やること:
A) 『New スーパーマリオブラザーズ Wii』の対談について、次の問いに答えてください。
(i) 向尾さんが小さいときからいっしょにゲームをしていた相手は誰ですか?
(ii) 当時、ファミコンの『スーパーマリオ』はどのように遊んでいましたか?
(iii) 『スーパーマリオブラザーズ』がファミコンで発売されたのはいつですか?
B) 『New スーパーマリオブラザーズ Wii』の対談から、「ファミコンの『スーパーマリオ』(※5)もそのひとつだったのですが、」を含む言葉で始まり「発売されたアクションゲーム。」で終わる部分を、一字一句変えずに書き出してください。
C) 『New スーパーマリオブラザーズ Wii』の対談が途切れたところから、その続きを書いてください。

提示された文章:
== == ==

『New スーパーマリオブラザーズ Wii』
- 岩田
- それでは向尾さん、さっきの話に戻って、
身の回りで起きた話をしてもらえますか? - 向尾
- はい。わたしには兄がいまして、
小さいときからいっしょにゲームをしていたんです。
ファミコンの『スーパーマリオ』(※5)もそのひとつだったのですが、
当時は、1回1回、交代して遊んでいて、
同時に遊ぶことができなかったんですね。
ですから、子ども心に、
「これを2人で同時に遊べたら面白いのになあ」
と思っていたんです。 - 岩田
- 宮本さんが当時から思っていたことを、
小さかった向尾さんも同時に思っていたんですね。
ファミコンの『スーパーマリオ』=『スーパーマリオブラザーズ』。1985年9月に、ファミコンで発売されたアクションゲーム。

== == ==

元データ:
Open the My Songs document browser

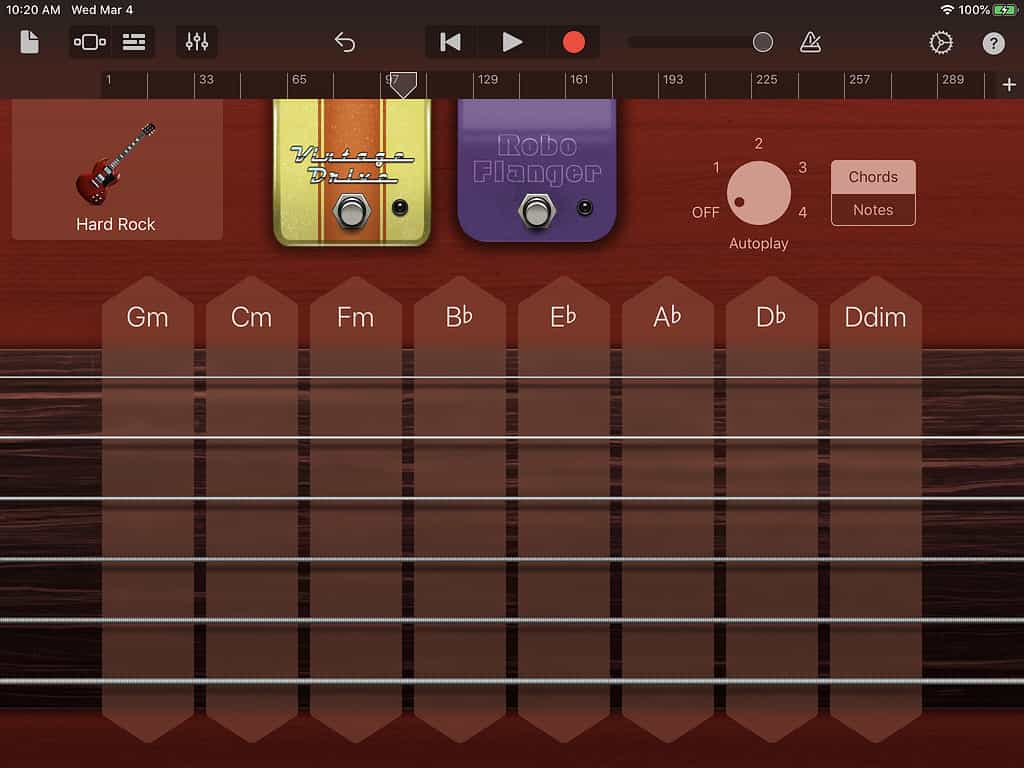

== == ==

解答:
A)
(i) 兄
(ii) 1回1回、交代して遊んでいて、同時に遊ぶことはできなかった。
(iii) 1985年9月

B)
ファミコンの『スーパーマリオ』(※5)もそのひとつだったのですが、
当時は、1回1回、交代して遊んでいて、
同時に遊ぶことができなかったんですね。
ですから、子ども心に、
「これを2人で同時に遊べたら面白いのになあ」
と思っていたんです。 - 岩田
- 宮本さんが当時から思っていたことを、
小さかった向尾さんも同時に思っていたんですね。
ファミコンの『スーパーマリオ』=『スーパーマリオブラザーズ』。1985年9月に、ファミコンで発売されたアクションゲーム。

C)
- 向尾
- はい。そこで、今回は
子どもの頃の夢が実現すると思いながらつくっていたんですけど、
正月休みに実家で兄夫婦と集まる機会があったんです。
で、かつてはいっしょにゲームで遊んでいた兄も結婚して、
ずっとゲームをやっていなかったようなんです。 - 岩田
- そういう方は少なくないですよね。
- 向尾
- ところが「『NewマリオWii』を買ったよ」と言うんです。
しかも、夫婦でいっしょに遊んでいると言うんですね。
そもそも、兄の奥さんはゲームが得意ではないそうなんです。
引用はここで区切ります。